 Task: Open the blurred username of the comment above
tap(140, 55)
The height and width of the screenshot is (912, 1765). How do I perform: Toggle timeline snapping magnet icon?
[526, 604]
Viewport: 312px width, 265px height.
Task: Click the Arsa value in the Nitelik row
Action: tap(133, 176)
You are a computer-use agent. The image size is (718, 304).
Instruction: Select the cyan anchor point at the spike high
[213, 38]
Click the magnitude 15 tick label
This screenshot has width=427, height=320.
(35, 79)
---
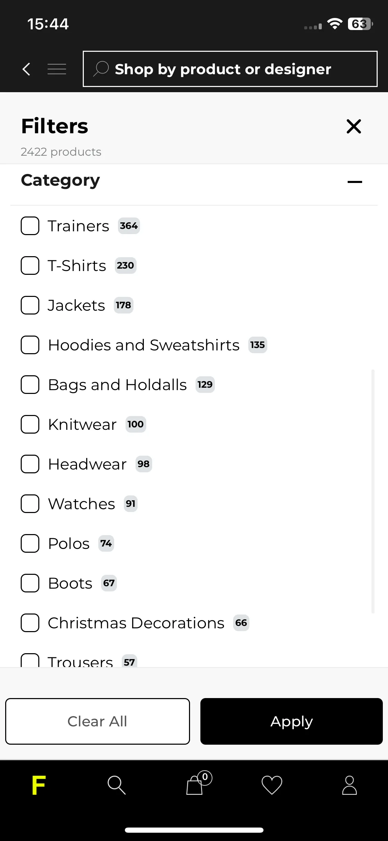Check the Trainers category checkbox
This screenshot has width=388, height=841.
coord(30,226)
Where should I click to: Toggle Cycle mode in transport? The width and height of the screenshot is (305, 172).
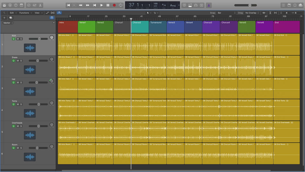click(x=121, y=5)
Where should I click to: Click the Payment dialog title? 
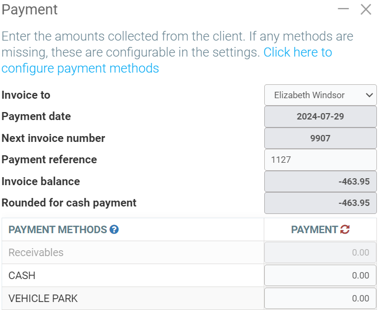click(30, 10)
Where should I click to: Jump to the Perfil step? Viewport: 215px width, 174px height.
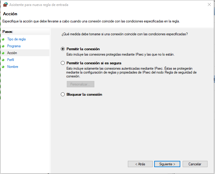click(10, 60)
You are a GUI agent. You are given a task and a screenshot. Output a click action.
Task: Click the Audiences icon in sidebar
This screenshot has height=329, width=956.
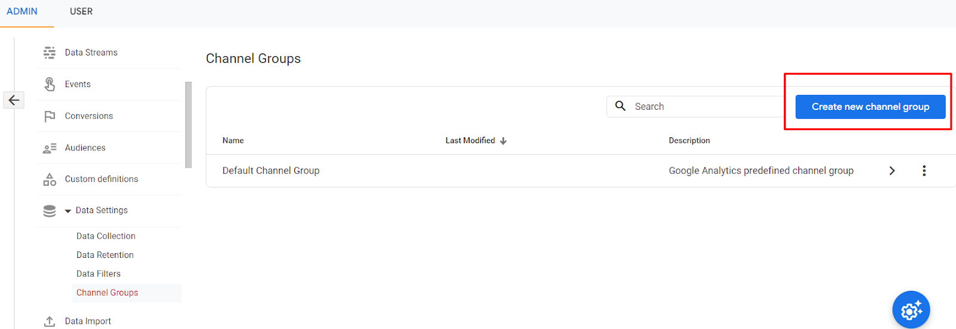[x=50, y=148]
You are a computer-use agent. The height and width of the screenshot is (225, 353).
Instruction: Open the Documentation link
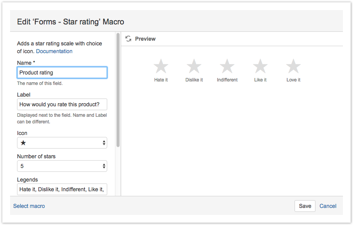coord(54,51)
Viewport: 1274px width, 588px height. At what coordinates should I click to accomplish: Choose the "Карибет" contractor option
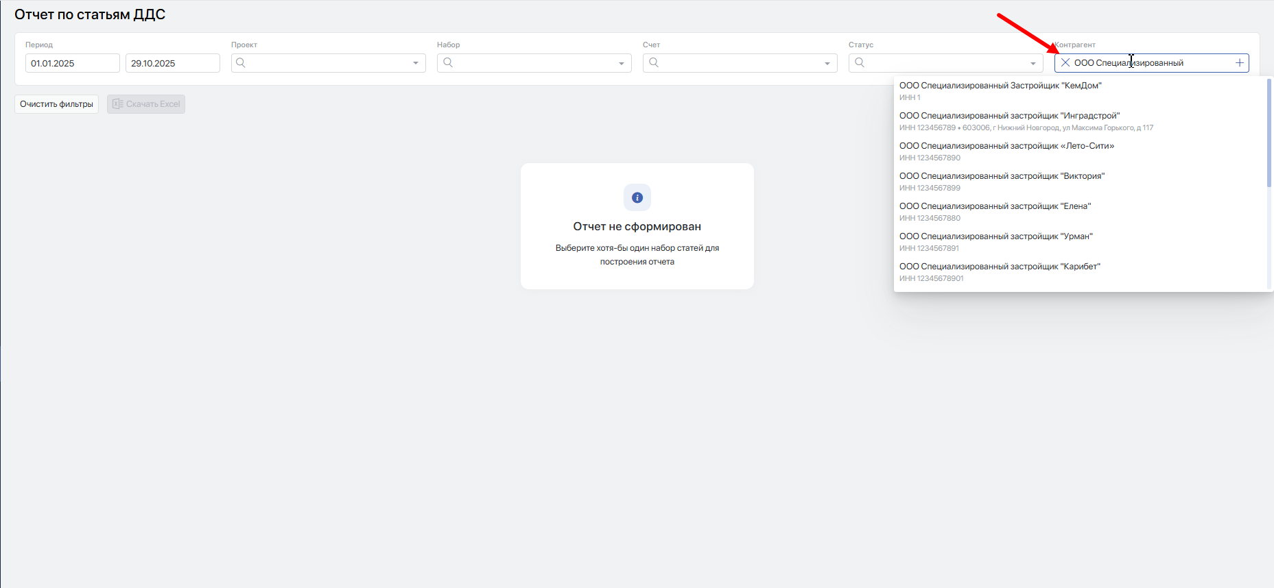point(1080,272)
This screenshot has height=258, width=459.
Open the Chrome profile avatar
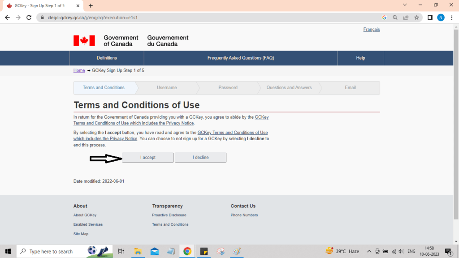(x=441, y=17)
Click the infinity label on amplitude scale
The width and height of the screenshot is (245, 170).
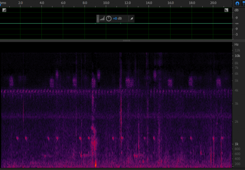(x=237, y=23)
* * *
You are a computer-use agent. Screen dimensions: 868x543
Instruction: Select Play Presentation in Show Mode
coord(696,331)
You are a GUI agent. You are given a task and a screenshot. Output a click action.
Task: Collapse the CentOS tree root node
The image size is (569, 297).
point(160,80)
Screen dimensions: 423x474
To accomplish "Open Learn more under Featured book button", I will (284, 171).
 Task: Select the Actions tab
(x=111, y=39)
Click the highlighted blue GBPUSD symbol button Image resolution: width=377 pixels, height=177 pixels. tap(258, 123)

■ Instructions to follow ■
Every line in the data above that includes the word "agent" should be copied.

■ Exercise output ■
You are a computer-use agent. The image size is (718, 304).
You are a GUI agent. You are given a task and a screenshot. Output a click action.
You are a computer-use agent. The height and width of the screenshot is (225, 353).
You are a computer-use agent. Screen dimensions: 868x543
You are a GUI agent. You are given a task and a screenshot. Output a click action.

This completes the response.